The nonprofit just completed their largest annual fundraiser, a virtual Dinner in the Vineyard, which Sluyk called a “huge success” with individual and matching donations reaching the event’s money goals.
A current charity campaign to raise $90,000 for the purchase of a mobile van for outreach and emergency services now stands at $70,000 as a final push is underway to put some new wheels under the Reach For Home team.
Right now, Reach For Home staff and county homeless workers are addressing a highly visible homeless cluster of roving RVs, occupied cars and tents in the downtown area of Healdsburg. Rustled from an encampment at the northern border to Healdsburg in October, a half dozen or so homeless individuals first relocated to the Highway 101 underpass at Mill Street. That location was cordoned off by CalTrans crews with heavy boulders and the wheeled caravan moved to the West Plaza parking lot used on Saturdays by the Farmers Market.
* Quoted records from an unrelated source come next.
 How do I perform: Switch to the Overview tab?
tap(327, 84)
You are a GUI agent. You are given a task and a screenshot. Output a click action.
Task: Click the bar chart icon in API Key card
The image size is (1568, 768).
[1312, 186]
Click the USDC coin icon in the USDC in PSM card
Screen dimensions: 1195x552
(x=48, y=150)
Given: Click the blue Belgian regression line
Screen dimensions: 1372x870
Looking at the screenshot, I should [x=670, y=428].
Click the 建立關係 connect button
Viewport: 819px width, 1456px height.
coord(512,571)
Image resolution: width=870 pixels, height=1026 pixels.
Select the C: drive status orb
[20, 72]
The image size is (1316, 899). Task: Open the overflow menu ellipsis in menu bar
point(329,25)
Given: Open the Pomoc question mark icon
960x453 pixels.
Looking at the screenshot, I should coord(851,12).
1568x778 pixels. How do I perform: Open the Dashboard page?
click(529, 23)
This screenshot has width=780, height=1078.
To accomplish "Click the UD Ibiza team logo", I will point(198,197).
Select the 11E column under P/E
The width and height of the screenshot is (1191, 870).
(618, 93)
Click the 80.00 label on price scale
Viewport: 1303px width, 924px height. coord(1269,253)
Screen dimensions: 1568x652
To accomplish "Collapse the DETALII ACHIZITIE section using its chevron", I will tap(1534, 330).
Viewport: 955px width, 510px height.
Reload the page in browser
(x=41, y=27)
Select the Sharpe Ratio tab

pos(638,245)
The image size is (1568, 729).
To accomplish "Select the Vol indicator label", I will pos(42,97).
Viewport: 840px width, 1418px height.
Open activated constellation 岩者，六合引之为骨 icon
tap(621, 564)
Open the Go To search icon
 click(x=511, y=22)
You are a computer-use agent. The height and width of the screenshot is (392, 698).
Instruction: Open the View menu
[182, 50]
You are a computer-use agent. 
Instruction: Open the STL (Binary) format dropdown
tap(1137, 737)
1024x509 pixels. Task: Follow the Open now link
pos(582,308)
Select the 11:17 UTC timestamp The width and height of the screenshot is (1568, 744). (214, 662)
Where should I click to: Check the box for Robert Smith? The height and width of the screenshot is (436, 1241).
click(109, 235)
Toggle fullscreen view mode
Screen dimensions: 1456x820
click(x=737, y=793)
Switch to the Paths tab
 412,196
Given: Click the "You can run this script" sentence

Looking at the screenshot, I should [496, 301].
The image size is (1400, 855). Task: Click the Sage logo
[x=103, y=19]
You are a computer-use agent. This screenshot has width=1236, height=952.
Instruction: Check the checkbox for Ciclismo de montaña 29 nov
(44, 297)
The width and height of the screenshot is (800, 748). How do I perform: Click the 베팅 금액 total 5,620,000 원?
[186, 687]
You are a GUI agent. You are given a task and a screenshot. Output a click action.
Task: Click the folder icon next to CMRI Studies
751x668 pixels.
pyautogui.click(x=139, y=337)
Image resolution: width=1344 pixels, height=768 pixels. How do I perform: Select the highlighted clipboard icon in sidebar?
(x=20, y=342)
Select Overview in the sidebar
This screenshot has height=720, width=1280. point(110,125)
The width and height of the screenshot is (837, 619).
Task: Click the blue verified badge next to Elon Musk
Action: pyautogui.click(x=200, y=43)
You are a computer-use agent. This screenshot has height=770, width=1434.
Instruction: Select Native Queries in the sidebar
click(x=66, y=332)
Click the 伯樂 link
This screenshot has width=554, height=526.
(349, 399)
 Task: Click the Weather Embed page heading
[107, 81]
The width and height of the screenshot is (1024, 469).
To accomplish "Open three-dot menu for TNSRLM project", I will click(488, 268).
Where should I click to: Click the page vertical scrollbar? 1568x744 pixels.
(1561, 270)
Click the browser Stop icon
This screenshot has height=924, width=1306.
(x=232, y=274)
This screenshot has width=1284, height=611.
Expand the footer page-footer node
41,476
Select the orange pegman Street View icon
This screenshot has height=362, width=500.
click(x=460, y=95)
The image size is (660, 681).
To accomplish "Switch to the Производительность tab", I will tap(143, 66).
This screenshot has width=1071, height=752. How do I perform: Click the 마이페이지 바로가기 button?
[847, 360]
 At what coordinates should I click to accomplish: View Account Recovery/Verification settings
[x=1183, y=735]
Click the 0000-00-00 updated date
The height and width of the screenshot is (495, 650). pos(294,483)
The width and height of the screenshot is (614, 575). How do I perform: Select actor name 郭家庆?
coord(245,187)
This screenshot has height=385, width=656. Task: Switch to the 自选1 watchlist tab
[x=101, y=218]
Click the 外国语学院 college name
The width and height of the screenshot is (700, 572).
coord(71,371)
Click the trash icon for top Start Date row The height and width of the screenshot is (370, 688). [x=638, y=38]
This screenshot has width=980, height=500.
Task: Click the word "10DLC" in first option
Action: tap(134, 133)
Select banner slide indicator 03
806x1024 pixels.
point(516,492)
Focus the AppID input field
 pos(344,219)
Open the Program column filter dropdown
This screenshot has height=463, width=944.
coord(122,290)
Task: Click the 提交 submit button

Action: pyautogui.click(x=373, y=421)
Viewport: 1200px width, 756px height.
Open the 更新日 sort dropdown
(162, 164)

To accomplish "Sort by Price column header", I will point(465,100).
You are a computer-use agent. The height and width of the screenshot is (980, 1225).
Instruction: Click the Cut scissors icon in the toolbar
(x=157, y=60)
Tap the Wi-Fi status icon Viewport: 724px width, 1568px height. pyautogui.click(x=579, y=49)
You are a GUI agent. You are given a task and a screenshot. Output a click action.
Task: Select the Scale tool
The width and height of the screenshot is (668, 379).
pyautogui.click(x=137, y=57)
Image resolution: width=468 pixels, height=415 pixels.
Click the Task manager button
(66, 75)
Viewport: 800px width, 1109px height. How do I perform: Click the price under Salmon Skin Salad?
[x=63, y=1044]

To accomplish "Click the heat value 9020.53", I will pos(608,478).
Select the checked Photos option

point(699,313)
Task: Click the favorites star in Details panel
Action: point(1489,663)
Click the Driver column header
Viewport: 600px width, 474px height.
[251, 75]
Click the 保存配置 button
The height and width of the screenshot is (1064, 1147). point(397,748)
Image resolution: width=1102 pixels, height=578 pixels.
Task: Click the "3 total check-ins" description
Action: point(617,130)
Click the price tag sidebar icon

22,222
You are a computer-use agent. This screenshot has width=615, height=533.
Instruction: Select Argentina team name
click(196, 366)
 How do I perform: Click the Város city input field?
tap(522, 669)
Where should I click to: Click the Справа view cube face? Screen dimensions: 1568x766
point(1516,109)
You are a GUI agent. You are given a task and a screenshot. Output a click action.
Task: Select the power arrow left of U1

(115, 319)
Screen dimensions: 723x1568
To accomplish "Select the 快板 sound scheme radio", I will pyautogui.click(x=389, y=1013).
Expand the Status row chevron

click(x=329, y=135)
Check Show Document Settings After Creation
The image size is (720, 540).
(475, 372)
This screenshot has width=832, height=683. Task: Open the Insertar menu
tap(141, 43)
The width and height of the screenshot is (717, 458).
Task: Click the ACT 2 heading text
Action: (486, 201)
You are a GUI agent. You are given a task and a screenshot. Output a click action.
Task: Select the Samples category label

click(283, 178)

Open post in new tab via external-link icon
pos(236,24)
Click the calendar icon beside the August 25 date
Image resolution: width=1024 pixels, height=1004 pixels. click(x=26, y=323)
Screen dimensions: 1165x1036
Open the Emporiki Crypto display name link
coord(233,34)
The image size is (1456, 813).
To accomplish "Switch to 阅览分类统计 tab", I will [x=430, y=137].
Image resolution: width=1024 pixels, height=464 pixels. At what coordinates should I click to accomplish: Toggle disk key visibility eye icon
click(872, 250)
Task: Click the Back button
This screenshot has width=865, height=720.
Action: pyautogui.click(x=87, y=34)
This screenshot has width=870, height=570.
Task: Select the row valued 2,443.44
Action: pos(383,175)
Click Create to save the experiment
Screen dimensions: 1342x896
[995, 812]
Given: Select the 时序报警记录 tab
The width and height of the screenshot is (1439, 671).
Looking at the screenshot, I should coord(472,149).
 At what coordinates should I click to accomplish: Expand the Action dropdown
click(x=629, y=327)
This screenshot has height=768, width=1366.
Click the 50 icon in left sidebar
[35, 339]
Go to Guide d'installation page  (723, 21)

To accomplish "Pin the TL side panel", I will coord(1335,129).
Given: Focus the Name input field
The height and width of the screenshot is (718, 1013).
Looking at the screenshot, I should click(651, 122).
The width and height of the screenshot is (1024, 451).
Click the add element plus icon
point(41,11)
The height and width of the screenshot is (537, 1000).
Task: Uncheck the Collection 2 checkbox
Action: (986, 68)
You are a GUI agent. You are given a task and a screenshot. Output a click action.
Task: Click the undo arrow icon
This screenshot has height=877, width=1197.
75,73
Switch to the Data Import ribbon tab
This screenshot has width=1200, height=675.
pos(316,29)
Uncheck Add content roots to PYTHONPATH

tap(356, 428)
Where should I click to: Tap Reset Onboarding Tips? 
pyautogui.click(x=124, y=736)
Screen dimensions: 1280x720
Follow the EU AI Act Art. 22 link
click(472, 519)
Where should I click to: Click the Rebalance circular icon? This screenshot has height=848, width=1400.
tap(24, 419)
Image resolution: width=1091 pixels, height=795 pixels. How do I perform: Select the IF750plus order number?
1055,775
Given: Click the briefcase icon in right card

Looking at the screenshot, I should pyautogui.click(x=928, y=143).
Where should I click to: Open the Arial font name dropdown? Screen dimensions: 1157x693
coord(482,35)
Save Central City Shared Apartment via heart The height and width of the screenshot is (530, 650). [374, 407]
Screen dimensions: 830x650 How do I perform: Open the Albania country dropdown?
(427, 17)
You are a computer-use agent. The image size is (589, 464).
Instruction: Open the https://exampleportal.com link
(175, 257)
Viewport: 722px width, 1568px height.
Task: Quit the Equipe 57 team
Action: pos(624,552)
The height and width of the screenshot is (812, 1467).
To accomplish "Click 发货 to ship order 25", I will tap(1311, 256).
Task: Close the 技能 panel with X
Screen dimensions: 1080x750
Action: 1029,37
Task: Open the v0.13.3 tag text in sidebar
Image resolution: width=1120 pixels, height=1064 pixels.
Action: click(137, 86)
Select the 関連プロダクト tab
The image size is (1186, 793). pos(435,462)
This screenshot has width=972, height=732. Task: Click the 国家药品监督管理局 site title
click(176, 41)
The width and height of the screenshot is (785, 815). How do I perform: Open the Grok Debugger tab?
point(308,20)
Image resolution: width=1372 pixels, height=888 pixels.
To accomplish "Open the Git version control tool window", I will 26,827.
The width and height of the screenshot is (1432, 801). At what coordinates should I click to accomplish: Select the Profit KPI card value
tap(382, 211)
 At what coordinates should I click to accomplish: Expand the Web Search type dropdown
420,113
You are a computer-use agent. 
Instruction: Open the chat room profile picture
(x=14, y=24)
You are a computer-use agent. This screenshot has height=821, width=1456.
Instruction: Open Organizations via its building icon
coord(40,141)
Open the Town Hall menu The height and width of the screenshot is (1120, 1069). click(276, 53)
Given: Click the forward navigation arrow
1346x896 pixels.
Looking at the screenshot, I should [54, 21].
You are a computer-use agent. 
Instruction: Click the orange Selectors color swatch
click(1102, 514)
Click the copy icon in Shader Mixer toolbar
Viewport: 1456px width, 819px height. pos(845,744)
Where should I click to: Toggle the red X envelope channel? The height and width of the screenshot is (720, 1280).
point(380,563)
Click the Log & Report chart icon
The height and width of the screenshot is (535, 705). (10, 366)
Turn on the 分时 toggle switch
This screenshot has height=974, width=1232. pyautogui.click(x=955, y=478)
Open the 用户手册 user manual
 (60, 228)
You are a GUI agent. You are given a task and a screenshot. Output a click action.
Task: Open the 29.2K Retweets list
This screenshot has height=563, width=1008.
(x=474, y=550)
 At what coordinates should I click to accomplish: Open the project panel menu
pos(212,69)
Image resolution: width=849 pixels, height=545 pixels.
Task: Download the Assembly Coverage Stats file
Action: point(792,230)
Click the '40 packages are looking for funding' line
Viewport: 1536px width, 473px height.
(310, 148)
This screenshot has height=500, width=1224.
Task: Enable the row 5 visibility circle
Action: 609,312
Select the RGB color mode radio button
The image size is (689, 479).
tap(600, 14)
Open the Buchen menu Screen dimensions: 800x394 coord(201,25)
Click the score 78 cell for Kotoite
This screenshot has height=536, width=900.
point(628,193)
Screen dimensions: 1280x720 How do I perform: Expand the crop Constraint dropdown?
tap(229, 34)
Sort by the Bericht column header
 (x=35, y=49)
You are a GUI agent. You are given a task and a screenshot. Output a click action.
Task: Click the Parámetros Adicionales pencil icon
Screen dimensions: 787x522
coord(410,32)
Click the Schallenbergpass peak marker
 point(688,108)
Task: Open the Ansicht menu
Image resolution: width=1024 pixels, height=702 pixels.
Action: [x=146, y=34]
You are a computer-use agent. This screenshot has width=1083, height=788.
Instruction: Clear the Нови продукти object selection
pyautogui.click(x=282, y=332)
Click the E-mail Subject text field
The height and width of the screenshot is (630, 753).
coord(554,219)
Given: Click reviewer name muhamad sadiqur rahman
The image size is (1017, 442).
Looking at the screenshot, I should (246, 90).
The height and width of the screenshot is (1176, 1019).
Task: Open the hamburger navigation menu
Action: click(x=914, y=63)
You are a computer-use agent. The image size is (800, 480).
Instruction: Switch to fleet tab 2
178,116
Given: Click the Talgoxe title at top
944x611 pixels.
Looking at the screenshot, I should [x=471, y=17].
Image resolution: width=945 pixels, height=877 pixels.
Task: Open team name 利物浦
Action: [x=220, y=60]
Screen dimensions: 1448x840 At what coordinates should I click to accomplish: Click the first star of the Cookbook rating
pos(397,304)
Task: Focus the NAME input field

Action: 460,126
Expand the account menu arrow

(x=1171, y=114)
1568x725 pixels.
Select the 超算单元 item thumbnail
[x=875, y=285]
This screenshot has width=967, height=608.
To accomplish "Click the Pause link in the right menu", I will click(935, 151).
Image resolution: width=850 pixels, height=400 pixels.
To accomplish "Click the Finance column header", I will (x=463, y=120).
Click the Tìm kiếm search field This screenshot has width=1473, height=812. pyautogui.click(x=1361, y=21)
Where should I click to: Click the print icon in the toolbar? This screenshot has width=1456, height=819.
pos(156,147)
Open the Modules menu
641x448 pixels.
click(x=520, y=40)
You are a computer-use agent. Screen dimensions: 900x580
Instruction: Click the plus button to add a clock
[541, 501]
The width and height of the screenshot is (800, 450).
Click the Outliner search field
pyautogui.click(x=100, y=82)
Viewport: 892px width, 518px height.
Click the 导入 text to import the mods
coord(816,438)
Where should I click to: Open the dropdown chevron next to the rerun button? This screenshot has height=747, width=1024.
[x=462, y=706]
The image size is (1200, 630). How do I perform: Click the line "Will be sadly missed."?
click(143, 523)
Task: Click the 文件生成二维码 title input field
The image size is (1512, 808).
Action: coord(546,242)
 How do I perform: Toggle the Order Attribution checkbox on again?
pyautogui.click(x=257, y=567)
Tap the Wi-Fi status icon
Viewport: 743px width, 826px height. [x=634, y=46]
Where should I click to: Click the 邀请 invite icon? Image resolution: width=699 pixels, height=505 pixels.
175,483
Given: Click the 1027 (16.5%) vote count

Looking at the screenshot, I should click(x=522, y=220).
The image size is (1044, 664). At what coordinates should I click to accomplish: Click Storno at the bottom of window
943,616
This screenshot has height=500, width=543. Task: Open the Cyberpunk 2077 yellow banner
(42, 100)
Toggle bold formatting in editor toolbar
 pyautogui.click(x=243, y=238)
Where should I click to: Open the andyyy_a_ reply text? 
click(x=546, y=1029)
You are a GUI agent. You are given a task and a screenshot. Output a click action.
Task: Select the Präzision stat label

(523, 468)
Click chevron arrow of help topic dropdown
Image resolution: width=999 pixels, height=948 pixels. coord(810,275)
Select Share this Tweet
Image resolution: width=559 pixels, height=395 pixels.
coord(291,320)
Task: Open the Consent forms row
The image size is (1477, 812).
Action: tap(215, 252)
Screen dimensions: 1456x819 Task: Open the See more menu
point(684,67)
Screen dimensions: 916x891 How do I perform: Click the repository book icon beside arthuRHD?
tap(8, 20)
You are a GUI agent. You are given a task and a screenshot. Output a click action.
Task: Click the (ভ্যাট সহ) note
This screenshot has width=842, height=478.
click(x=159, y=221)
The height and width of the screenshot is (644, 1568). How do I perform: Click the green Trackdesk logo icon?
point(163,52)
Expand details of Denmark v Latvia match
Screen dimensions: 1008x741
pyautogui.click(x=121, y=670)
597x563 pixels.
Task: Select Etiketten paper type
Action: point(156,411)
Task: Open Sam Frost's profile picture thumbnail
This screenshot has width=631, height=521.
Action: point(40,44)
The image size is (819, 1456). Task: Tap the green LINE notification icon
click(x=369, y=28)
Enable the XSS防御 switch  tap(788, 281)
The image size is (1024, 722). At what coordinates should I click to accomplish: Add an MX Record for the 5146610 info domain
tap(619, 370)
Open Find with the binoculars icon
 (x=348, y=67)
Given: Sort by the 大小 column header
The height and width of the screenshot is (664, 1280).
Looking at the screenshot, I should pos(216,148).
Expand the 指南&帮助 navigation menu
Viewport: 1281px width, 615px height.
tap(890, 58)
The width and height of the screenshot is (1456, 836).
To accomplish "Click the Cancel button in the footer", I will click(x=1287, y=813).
Currently to RVs and other belongings are located on city property at the Cerri Building on North Street, just east of City Hall.
“We are definitely part of the outreach process and we have been giving them tools to keep their area clean,” said Sluyk. “We are keeping up communication and hope some of the people will eventually accept available services. So far, we haven’t reached any long term solutions.”
Most successes at Reach For Home come one person at a time, one person’s turnaround story or lifesaving moment, often going untold, such as the story of one third-generation homeless man who finally earned a Section 8 federal housing subsidy to have his own apartment after several years of living on local streets and in the bushes. Arriving late to this story, Sluyk was there to celebrate its happy ending. “No one ever gave up on him. That’s how it works, but it takes time.”